* **WHAT YOU HAVE TO DO**
Could you copy the whole listing below exactly as written?

* **THE DATA**

******************************

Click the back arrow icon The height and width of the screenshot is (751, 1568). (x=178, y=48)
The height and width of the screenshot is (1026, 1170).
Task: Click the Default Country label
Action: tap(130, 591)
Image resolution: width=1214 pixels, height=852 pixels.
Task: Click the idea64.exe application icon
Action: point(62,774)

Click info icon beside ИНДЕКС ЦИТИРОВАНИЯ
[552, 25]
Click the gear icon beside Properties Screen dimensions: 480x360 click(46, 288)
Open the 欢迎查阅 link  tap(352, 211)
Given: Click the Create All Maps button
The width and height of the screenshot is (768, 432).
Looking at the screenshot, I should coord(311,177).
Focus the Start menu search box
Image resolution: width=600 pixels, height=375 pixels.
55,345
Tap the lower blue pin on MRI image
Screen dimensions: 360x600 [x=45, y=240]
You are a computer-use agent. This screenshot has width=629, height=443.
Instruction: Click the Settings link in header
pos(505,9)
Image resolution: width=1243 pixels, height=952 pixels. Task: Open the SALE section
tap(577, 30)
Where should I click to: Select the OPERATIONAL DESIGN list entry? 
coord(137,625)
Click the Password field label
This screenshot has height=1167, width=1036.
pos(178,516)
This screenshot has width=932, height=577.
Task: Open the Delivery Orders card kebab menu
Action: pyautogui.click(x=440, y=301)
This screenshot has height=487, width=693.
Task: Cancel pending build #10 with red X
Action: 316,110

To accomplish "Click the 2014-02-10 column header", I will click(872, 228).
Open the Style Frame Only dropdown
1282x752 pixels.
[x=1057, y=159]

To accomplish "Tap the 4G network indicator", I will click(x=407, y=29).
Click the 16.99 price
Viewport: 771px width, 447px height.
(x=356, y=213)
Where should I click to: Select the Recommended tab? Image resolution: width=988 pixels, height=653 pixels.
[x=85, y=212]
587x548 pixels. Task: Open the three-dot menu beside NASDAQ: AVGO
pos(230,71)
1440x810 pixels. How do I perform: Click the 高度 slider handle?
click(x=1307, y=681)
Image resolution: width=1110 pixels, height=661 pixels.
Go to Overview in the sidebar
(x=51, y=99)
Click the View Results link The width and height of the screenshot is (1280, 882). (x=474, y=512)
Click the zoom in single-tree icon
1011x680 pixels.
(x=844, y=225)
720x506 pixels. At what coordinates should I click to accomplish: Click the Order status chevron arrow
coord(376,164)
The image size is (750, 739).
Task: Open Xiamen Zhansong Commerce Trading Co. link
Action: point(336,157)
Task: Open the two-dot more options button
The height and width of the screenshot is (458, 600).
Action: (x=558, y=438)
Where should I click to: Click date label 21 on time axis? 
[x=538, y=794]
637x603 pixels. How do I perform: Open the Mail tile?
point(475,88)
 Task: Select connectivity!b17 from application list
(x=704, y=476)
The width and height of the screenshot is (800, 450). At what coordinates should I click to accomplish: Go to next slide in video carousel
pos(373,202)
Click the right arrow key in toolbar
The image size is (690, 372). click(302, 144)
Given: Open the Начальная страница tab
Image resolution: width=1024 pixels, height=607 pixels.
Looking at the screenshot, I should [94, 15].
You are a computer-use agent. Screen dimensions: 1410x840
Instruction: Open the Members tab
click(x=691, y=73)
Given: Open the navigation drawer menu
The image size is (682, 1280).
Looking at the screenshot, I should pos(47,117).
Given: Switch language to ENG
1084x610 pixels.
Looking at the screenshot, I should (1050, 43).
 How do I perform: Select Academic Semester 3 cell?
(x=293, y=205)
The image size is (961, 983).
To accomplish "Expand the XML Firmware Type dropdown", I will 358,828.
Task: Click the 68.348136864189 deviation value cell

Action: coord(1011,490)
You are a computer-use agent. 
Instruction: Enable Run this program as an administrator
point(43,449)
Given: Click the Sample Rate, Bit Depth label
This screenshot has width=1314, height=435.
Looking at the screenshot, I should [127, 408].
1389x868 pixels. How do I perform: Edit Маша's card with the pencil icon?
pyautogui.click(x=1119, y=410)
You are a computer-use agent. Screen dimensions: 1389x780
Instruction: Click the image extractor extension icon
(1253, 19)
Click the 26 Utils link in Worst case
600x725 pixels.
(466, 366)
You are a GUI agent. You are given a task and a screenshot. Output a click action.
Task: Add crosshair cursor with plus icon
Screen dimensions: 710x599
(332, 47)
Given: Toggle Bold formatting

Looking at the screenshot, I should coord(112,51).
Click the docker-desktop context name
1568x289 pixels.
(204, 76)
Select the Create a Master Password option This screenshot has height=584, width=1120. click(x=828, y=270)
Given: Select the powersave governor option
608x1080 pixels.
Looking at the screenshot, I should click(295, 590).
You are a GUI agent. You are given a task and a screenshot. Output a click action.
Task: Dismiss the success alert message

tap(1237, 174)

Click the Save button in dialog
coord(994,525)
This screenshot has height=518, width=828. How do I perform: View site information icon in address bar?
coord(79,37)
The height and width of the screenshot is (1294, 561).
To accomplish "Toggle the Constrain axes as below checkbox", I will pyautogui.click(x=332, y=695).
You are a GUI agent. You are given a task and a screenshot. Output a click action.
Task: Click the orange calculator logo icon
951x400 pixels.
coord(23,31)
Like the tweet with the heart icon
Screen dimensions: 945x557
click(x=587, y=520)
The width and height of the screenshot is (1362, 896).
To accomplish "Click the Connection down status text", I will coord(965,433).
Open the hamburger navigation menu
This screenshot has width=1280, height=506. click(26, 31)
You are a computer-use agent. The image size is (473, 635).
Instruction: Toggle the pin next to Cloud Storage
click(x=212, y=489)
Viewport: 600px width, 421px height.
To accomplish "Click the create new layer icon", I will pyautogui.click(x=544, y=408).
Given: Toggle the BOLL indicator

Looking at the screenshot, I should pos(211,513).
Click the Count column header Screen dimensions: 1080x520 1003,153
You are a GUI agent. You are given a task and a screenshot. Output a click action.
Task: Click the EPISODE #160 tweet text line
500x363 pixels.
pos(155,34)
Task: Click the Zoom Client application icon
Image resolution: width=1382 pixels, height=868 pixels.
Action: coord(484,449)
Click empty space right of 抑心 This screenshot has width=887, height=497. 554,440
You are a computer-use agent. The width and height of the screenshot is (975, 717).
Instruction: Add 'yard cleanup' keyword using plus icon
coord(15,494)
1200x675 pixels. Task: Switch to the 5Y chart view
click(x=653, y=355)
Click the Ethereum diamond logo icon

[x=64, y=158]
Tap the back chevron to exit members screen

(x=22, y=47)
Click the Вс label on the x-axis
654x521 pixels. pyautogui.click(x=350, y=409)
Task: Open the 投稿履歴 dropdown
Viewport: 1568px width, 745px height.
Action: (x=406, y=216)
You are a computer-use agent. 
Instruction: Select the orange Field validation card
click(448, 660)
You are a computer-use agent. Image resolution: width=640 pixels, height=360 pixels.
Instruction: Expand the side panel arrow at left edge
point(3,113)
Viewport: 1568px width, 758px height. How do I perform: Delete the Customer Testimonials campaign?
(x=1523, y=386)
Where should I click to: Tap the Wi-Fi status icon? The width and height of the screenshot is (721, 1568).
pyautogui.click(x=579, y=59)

******************************

* **TASK RESPONSE**
Click the back arrow icon The height and width of the screenshot is (751, 1568). (x=178, y=48)
The height and width of the screenshot is (1026, 1170).
Task: Click the Default Country label
Action: tap(130, 591)
Image resolution: width=1214 pixels, height=852 pixels.
Task: Click the idea64.exe application icon
Action: point(62,774)

Click info icon beside ИНДЕКС ЦИТИРОВАНИЯ
[552, 25]
Click the gear icon beside Properties Screen dimensions: 480x360 click(46, 288)
Open the 欢迎查阅 link  tap(352, 211)
Given: Click the Create All Maps button
The width and height of the screenshot is (768, 432).
Looking at the screenshot, I should coord(311,177).
Focus the Start menu search box
Image resolution: width=600 pixels, height=375 pixels.
55,345
Tap the lower blue pin on MRI image
Screen dimensions: 360x600 [x=45, y=240]
You are a computer-use agent. This screenshot has width=629, height=443.
Instruction: Click the Settings link in header
pos(505,9)
Image resolution: width=1243 pixels, height=952 pixels. Task: Open the SALE section
tap(577, 30)
Where should I click to: Select the OPERATIONAL DESIGN list entry? 
coord(137,625)
Click the Password field label
This screenshot has height=1167, width=1036.
pos(178,516)
This screenshot has width=932, height=577.
Task: Open the Delivery Orders card kebab menu
Action: pyautogui.click(x=440, y=301)
This screenshot has height=487, width=693.
Task: Cancel pending build #10 with red X
Action: 316,110

To accomplish "Click the 2014-02-10 column header", I will click(872, 228).
Open the Style Frame Only dropdown
1282x752 pixels.
[x=1057, y=159]

To accomplish "Tap the 4G network indicator", I will click(x=407, y=29).
Click the 16.99 price
Viewport: 771px width, 447px height.
(x=356, y=213)
Where should I click to: Select the Recommended tab? Image resolution: width=988 pixels, height=653 pixels.
[x=85, y=212]
587x548 pixels. Task: Open the three-dot menu beside NASDAQ: AVGO
pos(230,71)
1440x810 pixels. How do I perform: Click the 高度 slider handle?
click(x=1307, y=681)
Image resolution: width=1110 pixels, height=661 pixels.
Go to Overview in the sidebar
(x=51, y=99)
Click the View Results link The width and height of the screenshot is (1280, 882). (x=474, y=512)
Click the zoom in single-tree icon
1011x680 pixels.
(x=844, y=225)
720x506 pixels. At what coordinates should I click to accomplish: Click the Order status chevron arrow
coord(376,164)
The image size is (750, 739).
Task: Open Xiamen Zhansong Commerce Trading Co. link
Action: point(336,157)
Task: Open the two-dot more options button
The height and width of the screenshot is (458, 600).
Action: (x=558, y=438)
Where should I click to: Click date label 21 on time axis? 
[x=538, y=794]
637x603 pixels. How do I perform: Open the Mail tile?
point(475,88)
 Task: Select connectivity!b17 from application list
(x=704, y=476)
The width and height of the screenshot is (800, 450). At what coordinates should I click to accomplish: Go to next slide in video carousel
pos(373,202)
Click the right arrow key in toolbar
The image size is (690, 372). click(302, 144)
Given: Open the Начальная страница tab
Image resolution: width=1024 pixels, height=607 pixels.
Looking at the screenshot, I should [94, 15].
You are a computer-use agent. Screen dimensions: 1410x840
Instruction: Open the Members tab
click(x=691, y=73)
Given: Open the navigation drawer menu
The image size is (682, 1280).
Looking at the screenshot, I should pos(47,117).
Given: Switch language to ENG
1084x610 pixels.
Looking at the screenshot, I should (1050, 43).
 How do I perform: Select Academic Semester 3 cell?
(x=293, y=205)
The image size is (961, 983).
To accomplish "Expand the XML Firmware Type dropdown", I will 358,828.
Task: Click the 68.348136864189 deviation value cell

Action: coord(1011,490)
You are a computer-use agent. 
Instruction: Enable Run this program as an administrator
point(43,449)
Given: Click the Sample Rate, Bit Depth label
This screenshot has width=1314, height=435.
Looking at the screenshot, I should [127, 408].
1389x868 pixels. How do I perform: Edit Маша's card with the pencil icon?
pyautogui.click(x=1119, y=410)
You are a computer-use agent. Screen dimensions: 1389x780
Instruction: Click the image extractor extension icon
(1253, 19)
Click the 26 Utils link in Worst case
600x725 pixels.
(466, 366)
You are a GUI agent. You are given a task and a screenshot. Output a click action.
Task: Add crosshair cursor with plus icon
Screen dimensions: 710x599
(332, 47)
Given: Toggle Bold formatting

Looking at the screenshot, I should coord(112,51).
Click the docker-desktop context name
1568x289 pixels.
(204, 76)
Select the Create a Master Password option This screenshot has height=584, width=1120. click(x=828, y=270)
Given: Select the powersave governor option
608x1080 pixels.
Looking at the screenshot, I should click(295, 590).
You are a GUI agent. You are given a task and a screenshot. Output a click action.
Task: Dismiss the success alert message

tap(1237, 174)

Click the Save button in dialog
coord(994,525)
This screenshot has height=518, width=828. How do I perform: View site information icon in address bar?
coord(79,37)
The height and width of the screenshot is (1294, 561).
To accomplish "Toggle the Constrain axes as below checkbox", I will pyautogui.click(x=332, y=695).
You are a GUI agent. You are given a task and a screenshot. Output a click action.
Task: Click the orange calculator logo icon
951x400 pixels.
coord(23,31)
Like the tweet with the heart icon
Screen dimensions: 945x557
click(x=587, y=520)
The width and height of the screenshot is (1362, 896).
To accomplish "Click the Connection down status text", I will coord(965,433).
Open the hamburger navigation menu
This screenshot has width=1280, height=506. click(26, 31)
You are a computer-use agent. The image size is (473, 635).
Instruction: Toggle the pin next to Cloud Storage
click(x=212, y=489)
Viewport: 600px width, 421px height.
To accomplish "Click the create new layer icon", I will pyautogui.click(x=544, y=408).
Given: Toggle the BOLL indicator

Looking at the screenshot, I should pos(211,513).
Click the Count column header Screen dimensions: 1080x520 1003,153
You are a GUI agent. You are given a task and a screenshot. Output a click action.
Task: Click the EPISODE #160 tweet text line
500x363 pixels.
pos(155,34)
Task: Click the Zoom Client application icon
Image resolution: width=1382 pixels, height=868 pixels.
Action: coord(484,449)
Click empty space right of 抑心 This screenshot has width=887, height=497. 554,440
You are a computer-use agent. The width and height of the screenshot is (975, 717).
Instruction: Add 'yard cleanup' keyword using plus icon
coord(15,494)
1200x675 pixels. Task: Switch to the 5Y chart view
click(x=653, y=355)
Click the Ethereum diamond logo icon

[x=64, y=158]
Tap the back chevron to exit members screen

(x=22, y=47)
Click the Вс label on the x-axis
654x521 pixels. pyautogui.click(x=350, y=409)
Task: Open the 投稿履歴 dropdown
Viewport: 1568px width, 745px height.
Action: (x=406, y=216)
You are a computer-use agent. 
Instruction: Select the orange Field validation card
click(448, 660)
You are a computer-use agent. Image resolution: width=640 pixels, height=360 pixels.
Instruction: Expand the side panel arrow at left edge
point(3,113)
Viewport: 1568px width, 758px height. How do I perform: Delete the Customer Testimonials campaign?
(x=1523, y=386)
Where should I click to: Tap the Wi-Fi status icon? The width and height of the screenshot is (721, 1568).
pyautogui.click(x=579, y=59)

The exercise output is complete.